For example, in February iptiQ and IKEA created and launched HEMSÄKER, an affordable and easily accessible home insurance which enables customers to purchase insurance from any digital device in a matter of minutes.

Niels Keuker, chief marketing & sales officer at iptiQ Americas, said iptiQ can support three models for its partners: a consumer self-service model like IKEA’s, an agent-assisted model, or a hybrid of these. 

iptiQ works with other insurance companies, banks, and innovative non-financial companies, such as retailers with high-quality customer data, who see insurance as an attractive product to cross sell. Insurance companies might use iptiQ’s offering to fill a gap in their product lines, while banks might want to offer insurance but don’t want to build their own insurance subsidiaries. 

“We provide a platform that is flexible enough to give partners and consumers choices. We really believe this omni-channel approach is what consumers expect.” said Keuker

At its iptiQ Americas launch in 2016, Swiss Re’s announcement said “We provide a scalable B2B2C digital insurance engine that you can customize to fit the needs of your customers. Our end-to-end, omni-channel solution includes a digital sales platform fitted for both customers and intermediaries, sales optimization tools, as well as customer servicing and intermediary portals. All of this is enabled by data-driven underwriting, state-of-the-art technology and behavioral science.”

The company is now active in 10 countries on three continents and has more than 475,000 policyholders.

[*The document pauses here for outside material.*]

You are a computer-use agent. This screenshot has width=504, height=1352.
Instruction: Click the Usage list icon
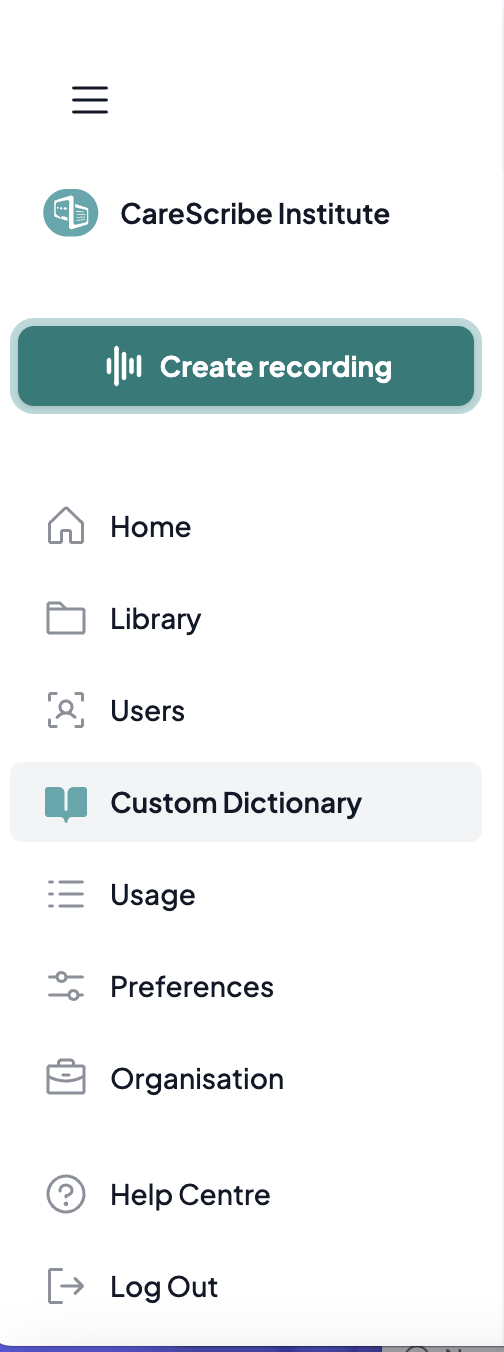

The company is also developing some new insurance products including personal cyber insurance, at 4.10 euros per month, that can pay out if a person orders products online and they never arrive. It is also offering auto insurance which allows a policy holder to add up to five named drivers at no extra cost, and it is also offering flexible, cancel-anytime car insurance where the price can also be adapted retrospectively once a year based on miles driven.

“People are calling out for these types of modifications in Covid times. People can now update their policy for miles driven throughout the year; I think this will ultimately become commonplace.” said William Trump, head of behavioral insights at iptiQ

In most cases, iptiQ’s life insurance offering is informed directly by consumers’ responses to ongoing surveys, additional data sources and analytics, rather than by the physical exams traditional underwriting requires. The latter is difficult in a Covid environment, Keuker said. “Rather than the six to eight-week decision time that many traditional U.S. life carriers require, iptiQ can deliver a decision on most cases in real-time.”

Its commitment to real-time decision making is alive in its product development process as well.  iptiQ works with U.S.-based agile research platform Feedback Loop which does online consumer surveys fast — from concept to conclusion in 48 – 72 hours, rather than in months. 

While Feedback Loop chiefly serves U.S. customers, they work with iptiQ to gain insights from English-speaking test participants across multiple countries.

“Every single thing about every single human around the globe has changed,” said Rob Holland, CEO of Feedback Loop. “And there are significant implications — opportunities and threats to every business — that exist today. Understanding what is going on and being able to process that feedback quickly, so you can inform fluid, ongoing decision-making and innovation is essential.”

“We are trying to support iptiQ’s need for agility in a B2C environment by giving them rapid consumer feedback,” said Holland. “We want to help them answer questions and make product decisions within days. We have mapped out how to run a research project and condense it from 30 steps to about 6. We can actually design, run, implement, and analyze and provide feedback inside of three days.”